Zizhao Zhang of San Jose CA (US)

Sercan Omer Arik of San Francisco CA (US)

Tomas Jon Pfister of Foster City CA (US)

Han Zhang of Sunnyvale CA (US)

ROBUST TRAINING IN THE PRESENCE OF LABEL NOISE - A simplified explanation of the abstract

This abstract first appeared for US patent application 18348587 titled 'ROBUST TRAINING IN THE PRESENCE OF LABEL NOISE

Simplified Explanation

The patent application describes a method for training a model using labeled training samples.

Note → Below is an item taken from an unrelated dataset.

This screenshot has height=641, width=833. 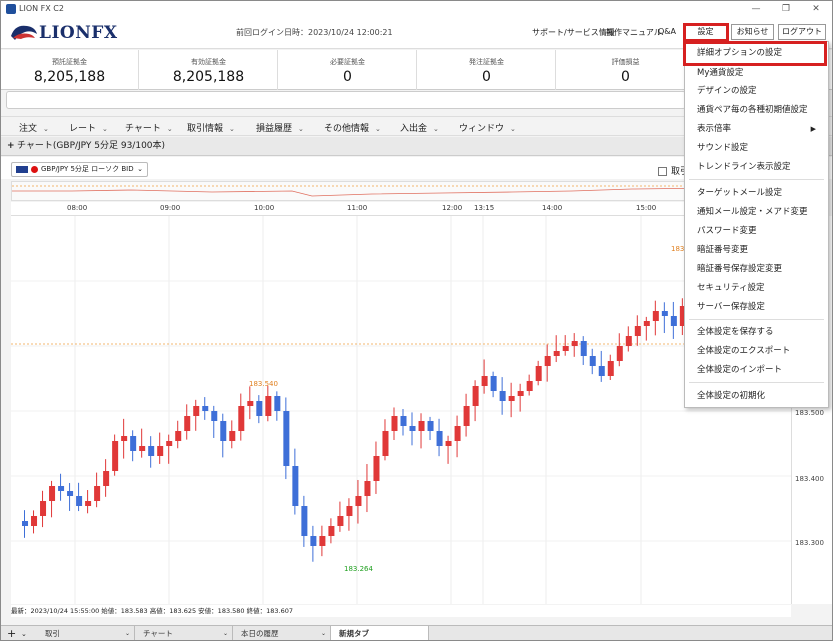 What do you see at coordinates (209, 70) in the screenshot?
I see `summary-effective-margin: 有効証拠金 8,205,188` at bounding box center [209, 70].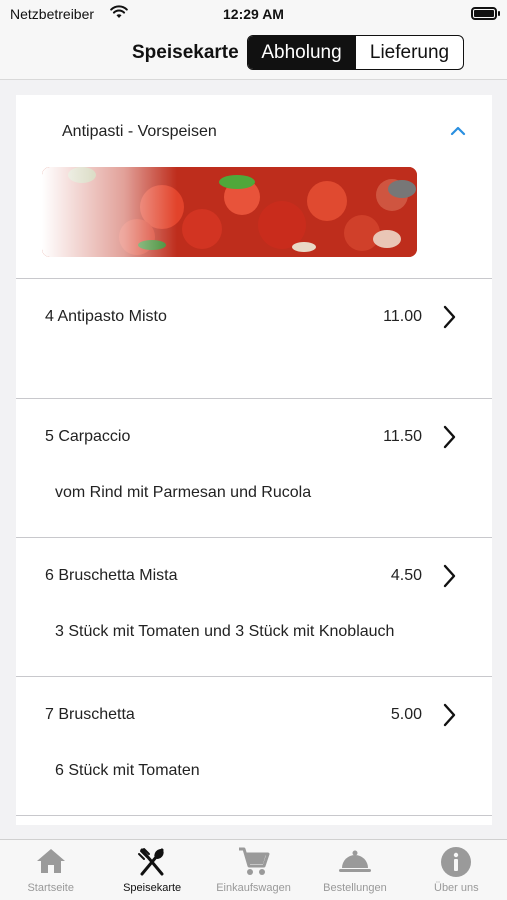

  • Obtaining a set of labeled training samples with given labels
  • Generating pseudo labels and estimating the accuracy of the given labels
  • Determining if the weight of a labeled training sample meets a threshold
  • Adding the sample to a set of cleanly labeled samples if the weight threshold is met
  • Adding the sample to a set of mislabeled samples if the weight threshold is not met
  • Training the model using the cleanly labeled samples with given labels
  • Training the model using the mislabeled samples with corresponding pseudo labels


Original Abstract Submitted

A method for training a model comprises obtaining a set of labeled training samples each associated with a given label. For each labeled training sample, the method includes generating a pseudo label and estimating a weight of the labeled training sample indicative of an accuracy of the given label. The method also includes determining whether the weight of the labeled training sample satisfies a weight threshold. When the weight of the labeled training sample satisfies the weight threshold, the method includes adding the labeled training sample to a set of cleanly labeled training samples. Otherwise, the method includes adding the labeled training sample to a set of mislabeled training samples. The method includes training the model with the set of cleanly labeled training samples using corresponding given labels and the set of mislabeled training samples using corresponding pseudo labels.